In order for infrastructure provider to work properly a correct credentials should be passed to it. The following describes how it is implemented in Project 2A.

The process#

The following is the process of passing credentials to the system:

  1. Provider specific ClusterIdentity and Secret are created
  2. Credential object is created referencing ClusterIdentity from step 1.
  3. The Credential object is then referenced in the ManagedCluster.
  4. Optionally, certain credentials MAY be propagated to the ManagedCluster after it is created.

The following diagram illustrates the process:

flowchart TD
  Step1["<b>Step 1</b> (Lead Engineer):<br/>Create ClusterIdentity and Secret objects where ClusterIdentity references Secret"]
  Step1 --> Step2["<b>Step 2</b> (Any Engineer):<br/>Create Credential object referencing ClusterIdentity"]
  Step2 --> Step3["<b>Step 3</b> (Any Engineer):<br/>Create ManagedCluster referencing Credential object"]
  Step3 --> Step4["<b>Step 4</b> (Any Engineer):<br/>Apply ManagedCluster, wait for provisioning & reconciliation, then propagate credentials to nodes if necessary"]

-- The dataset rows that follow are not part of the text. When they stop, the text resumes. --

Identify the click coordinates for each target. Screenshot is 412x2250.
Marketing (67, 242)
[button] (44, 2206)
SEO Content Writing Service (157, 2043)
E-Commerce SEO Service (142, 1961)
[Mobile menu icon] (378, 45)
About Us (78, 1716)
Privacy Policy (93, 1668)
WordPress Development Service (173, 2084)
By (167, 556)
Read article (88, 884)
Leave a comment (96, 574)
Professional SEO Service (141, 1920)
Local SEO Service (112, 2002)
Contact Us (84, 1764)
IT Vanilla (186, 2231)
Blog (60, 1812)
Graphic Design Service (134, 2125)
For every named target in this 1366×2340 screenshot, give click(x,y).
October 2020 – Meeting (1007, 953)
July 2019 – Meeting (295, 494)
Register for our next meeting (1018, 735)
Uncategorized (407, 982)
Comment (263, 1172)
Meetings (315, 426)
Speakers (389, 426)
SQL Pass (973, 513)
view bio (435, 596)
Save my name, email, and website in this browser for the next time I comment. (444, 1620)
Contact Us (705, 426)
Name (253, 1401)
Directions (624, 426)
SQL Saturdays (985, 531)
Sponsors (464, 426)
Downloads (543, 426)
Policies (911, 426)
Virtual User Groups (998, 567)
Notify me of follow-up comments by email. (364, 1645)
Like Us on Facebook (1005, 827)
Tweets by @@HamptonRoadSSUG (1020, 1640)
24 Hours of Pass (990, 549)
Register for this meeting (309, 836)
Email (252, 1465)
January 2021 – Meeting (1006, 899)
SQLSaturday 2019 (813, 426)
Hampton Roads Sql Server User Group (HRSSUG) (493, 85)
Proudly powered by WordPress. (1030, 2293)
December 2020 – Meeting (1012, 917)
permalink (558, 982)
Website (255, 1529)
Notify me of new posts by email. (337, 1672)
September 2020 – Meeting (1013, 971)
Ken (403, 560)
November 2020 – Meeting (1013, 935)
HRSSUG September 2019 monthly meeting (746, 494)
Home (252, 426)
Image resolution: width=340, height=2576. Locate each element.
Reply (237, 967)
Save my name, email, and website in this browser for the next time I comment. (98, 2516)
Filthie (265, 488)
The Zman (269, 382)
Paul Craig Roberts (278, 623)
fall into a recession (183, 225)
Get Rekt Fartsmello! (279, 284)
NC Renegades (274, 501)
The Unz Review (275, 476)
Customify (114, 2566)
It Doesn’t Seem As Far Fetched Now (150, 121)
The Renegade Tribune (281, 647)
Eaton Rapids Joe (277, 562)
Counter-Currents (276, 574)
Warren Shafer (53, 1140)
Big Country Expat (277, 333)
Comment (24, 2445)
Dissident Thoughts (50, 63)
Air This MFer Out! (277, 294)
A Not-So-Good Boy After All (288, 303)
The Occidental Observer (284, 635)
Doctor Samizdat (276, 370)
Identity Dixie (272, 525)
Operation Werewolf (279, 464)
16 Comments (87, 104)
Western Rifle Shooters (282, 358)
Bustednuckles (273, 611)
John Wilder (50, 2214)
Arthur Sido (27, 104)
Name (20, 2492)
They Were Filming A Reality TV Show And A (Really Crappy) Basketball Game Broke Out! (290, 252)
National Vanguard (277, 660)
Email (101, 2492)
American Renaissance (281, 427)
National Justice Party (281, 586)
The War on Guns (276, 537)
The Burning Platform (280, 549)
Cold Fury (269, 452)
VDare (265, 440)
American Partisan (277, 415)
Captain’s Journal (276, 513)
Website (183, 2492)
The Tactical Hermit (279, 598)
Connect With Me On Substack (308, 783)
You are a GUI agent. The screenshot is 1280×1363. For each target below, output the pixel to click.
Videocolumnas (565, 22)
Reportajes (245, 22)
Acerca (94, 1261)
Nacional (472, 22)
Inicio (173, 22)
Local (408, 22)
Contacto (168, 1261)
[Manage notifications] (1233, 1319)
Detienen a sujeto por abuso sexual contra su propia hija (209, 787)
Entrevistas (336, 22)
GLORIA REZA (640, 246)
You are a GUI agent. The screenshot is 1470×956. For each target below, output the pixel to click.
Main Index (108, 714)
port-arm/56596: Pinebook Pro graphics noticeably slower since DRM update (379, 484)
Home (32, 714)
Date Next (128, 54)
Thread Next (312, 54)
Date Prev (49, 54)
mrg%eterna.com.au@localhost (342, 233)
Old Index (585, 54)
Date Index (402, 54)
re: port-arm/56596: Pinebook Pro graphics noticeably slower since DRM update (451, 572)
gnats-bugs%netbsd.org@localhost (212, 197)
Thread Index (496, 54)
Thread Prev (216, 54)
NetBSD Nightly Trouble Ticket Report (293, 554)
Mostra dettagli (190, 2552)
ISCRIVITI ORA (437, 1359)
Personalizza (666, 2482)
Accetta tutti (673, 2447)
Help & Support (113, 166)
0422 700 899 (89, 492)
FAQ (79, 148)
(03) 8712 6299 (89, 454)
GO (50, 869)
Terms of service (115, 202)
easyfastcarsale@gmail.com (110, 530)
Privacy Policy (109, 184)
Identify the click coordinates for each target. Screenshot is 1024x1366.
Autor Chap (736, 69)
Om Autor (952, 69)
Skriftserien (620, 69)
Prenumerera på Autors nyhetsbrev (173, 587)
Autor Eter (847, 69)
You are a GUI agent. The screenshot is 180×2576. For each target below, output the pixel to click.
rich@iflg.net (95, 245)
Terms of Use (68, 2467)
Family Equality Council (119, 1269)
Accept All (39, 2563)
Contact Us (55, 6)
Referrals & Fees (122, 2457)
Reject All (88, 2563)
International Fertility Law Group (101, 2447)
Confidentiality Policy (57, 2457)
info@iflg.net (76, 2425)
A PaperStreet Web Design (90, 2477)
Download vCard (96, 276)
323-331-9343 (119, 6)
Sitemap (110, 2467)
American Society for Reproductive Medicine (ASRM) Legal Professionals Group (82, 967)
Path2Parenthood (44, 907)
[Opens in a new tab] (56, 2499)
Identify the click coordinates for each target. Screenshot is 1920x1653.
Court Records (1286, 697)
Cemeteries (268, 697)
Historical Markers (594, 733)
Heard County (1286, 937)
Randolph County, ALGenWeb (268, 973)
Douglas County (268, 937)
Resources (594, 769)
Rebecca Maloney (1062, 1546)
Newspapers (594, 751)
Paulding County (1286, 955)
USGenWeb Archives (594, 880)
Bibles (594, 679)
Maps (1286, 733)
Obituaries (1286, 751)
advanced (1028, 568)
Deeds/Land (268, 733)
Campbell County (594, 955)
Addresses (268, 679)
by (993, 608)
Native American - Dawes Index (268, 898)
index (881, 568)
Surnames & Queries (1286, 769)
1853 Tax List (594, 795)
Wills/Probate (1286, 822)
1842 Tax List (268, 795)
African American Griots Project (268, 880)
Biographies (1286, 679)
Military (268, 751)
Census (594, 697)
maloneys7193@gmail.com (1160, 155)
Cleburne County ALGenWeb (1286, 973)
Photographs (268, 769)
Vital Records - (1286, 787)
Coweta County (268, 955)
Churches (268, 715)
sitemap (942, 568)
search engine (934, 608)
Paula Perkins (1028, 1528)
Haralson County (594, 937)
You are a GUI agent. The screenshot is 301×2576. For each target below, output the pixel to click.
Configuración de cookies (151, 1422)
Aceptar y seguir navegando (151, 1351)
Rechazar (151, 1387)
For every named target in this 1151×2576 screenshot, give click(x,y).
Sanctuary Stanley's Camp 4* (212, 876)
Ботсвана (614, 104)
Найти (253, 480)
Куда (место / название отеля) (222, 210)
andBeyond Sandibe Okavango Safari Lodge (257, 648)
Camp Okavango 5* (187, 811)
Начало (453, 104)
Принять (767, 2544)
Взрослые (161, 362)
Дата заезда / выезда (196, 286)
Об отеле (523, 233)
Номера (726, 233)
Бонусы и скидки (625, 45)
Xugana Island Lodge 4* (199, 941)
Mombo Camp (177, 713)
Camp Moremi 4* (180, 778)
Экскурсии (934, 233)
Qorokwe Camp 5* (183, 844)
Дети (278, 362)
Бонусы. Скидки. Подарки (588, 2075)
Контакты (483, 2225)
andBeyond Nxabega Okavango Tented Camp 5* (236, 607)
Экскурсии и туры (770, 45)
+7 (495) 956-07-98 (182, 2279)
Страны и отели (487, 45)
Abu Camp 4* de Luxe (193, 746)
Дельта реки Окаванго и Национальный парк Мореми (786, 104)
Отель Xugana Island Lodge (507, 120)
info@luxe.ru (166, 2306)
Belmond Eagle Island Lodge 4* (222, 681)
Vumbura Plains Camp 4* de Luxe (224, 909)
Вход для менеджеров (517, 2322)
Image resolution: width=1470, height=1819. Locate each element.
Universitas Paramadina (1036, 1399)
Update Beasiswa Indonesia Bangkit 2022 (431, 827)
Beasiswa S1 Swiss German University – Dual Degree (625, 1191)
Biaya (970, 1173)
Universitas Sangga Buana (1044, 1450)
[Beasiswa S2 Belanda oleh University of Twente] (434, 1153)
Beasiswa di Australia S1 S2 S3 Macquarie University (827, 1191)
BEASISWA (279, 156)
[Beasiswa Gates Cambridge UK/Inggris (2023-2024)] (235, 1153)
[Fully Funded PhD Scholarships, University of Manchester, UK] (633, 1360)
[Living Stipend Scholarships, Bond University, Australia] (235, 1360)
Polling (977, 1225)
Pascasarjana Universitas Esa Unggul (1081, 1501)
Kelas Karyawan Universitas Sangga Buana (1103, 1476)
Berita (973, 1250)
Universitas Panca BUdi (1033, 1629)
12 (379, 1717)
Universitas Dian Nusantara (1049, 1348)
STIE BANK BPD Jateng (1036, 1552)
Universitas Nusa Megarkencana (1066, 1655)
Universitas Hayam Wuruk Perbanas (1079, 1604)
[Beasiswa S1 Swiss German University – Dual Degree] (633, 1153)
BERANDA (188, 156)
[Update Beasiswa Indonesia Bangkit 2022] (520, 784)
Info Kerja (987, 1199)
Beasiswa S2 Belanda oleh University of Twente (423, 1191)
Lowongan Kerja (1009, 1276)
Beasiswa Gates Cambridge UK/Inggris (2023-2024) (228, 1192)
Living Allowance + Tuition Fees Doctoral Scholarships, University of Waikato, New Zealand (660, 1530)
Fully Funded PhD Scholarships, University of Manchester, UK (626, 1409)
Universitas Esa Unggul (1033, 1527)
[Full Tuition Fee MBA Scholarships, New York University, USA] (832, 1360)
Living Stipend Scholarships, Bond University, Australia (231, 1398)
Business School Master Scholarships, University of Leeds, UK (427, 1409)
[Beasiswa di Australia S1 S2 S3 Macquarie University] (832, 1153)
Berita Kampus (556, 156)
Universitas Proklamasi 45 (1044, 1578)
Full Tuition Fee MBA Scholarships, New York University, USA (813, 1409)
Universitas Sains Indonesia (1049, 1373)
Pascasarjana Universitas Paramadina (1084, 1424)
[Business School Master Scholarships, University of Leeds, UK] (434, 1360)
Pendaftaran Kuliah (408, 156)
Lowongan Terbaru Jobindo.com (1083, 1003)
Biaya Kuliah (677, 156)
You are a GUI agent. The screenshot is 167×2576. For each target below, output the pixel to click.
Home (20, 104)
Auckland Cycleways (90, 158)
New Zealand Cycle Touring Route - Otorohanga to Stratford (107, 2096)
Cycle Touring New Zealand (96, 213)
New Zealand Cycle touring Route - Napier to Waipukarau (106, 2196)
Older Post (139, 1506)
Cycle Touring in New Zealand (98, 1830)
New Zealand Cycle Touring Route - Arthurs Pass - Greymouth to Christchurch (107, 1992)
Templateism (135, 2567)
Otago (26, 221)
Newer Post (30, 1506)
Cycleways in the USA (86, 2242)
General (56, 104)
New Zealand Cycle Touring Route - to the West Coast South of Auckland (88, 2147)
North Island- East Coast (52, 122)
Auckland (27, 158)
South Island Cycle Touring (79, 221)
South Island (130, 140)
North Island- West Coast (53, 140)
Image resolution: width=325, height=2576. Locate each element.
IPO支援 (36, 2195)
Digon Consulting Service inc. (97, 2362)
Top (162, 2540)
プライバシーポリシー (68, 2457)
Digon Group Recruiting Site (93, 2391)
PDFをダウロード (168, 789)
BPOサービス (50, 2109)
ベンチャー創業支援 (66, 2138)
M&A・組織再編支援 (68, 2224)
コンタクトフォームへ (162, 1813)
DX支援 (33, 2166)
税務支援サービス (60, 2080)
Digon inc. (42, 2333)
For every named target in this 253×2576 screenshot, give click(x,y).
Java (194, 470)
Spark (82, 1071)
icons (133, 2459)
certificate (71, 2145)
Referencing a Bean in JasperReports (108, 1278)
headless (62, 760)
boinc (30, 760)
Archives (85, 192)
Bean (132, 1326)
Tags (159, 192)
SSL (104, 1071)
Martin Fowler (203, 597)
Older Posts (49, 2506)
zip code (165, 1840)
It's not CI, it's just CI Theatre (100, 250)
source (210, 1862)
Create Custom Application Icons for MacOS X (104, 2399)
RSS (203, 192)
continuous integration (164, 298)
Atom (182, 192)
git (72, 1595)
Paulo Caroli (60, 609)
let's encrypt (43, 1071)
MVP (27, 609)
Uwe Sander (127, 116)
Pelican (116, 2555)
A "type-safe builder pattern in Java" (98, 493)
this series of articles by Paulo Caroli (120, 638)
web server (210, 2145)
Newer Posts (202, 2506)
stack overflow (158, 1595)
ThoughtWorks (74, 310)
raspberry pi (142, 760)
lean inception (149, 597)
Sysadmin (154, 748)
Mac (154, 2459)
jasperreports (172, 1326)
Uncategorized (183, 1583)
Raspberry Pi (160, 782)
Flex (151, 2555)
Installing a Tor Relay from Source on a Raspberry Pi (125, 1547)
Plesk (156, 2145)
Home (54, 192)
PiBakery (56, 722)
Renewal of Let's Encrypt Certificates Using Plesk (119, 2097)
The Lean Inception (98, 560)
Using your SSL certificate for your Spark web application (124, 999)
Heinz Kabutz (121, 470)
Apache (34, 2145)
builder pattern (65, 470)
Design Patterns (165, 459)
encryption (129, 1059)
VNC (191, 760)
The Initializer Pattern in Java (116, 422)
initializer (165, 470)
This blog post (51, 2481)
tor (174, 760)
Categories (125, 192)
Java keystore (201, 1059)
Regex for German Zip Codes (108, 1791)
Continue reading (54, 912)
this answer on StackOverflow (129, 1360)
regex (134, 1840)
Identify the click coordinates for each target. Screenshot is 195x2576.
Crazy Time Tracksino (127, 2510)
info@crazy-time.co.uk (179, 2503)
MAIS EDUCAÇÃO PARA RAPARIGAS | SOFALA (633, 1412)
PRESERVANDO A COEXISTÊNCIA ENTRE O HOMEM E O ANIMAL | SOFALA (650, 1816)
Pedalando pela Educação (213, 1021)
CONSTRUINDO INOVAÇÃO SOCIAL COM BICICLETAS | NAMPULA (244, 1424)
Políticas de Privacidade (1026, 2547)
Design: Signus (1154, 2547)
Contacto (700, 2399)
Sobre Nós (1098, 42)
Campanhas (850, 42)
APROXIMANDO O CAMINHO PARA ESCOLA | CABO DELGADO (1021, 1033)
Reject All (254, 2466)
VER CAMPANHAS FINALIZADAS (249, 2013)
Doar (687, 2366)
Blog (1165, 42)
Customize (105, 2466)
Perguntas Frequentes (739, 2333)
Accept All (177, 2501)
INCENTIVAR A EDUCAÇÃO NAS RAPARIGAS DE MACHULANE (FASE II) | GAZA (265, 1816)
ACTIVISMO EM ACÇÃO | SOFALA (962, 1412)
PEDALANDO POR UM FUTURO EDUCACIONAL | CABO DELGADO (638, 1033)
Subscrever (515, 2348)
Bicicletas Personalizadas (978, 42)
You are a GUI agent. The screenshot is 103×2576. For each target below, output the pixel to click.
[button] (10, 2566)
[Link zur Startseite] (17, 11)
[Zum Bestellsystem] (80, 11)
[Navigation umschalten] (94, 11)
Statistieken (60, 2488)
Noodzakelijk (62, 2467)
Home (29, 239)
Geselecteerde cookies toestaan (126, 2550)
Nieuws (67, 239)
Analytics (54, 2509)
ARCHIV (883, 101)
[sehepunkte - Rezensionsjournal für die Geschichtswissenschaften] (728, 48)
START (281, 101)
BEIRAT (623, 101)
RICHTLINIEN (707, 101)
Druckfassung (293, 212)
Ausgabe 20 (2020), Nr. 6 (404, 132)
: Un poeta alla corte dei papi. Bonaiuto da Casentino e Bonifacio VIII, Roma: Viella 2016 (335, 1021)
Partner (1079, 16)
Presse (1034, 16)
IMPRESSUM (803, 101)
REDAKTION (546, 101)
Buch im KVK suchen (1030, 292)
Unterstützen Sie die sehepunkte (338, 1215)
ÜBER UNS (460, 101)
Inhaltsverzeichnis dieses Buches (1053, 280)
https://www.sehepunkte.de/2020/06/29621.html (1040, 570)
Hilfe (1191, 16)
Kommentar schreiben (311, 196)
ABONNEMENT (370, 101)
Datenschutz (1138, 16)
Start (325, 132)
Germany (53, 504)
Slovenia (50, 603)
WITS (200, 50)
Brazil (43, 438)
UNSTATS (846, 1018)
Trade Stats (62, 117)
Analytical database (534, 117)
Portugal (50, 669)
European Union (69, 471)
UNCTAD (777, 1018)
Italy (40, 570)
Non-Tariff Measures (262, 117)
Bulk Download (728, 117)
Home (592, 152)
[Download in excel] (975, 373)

By design steps 1 and 2 should be executed by the lead engineer who has access to the credentials. Thus credentials could be used by engineers without a need to have access to actual credentials or underlying resources, like ClusterIdentity.

Credential object#

The Credential object acts like a reference to the underlying credentials. It is namespace-scoped, which means that it must be in the same Namespace with the ManagedCluster it is referenced in. Actual credentials can be located in any namespace.

Example#

---
apiVersion: hmc.mirantis.com/v1alpha1
kind: Credential
metadata:
  name: azure-credential
  namespace: dev
spec:
  description: "Main Azure credentials"
  identityRef:
    apiVersion: infrastructure.cluster.x-k8s.io/v1beta1
    kind: AzureClusterIdentity
    name: azure-cluster-identity
    namespace: hmc-system

In the example above Credential object is referencing AzureClusterIdentity which was created in the hmc-system namespace.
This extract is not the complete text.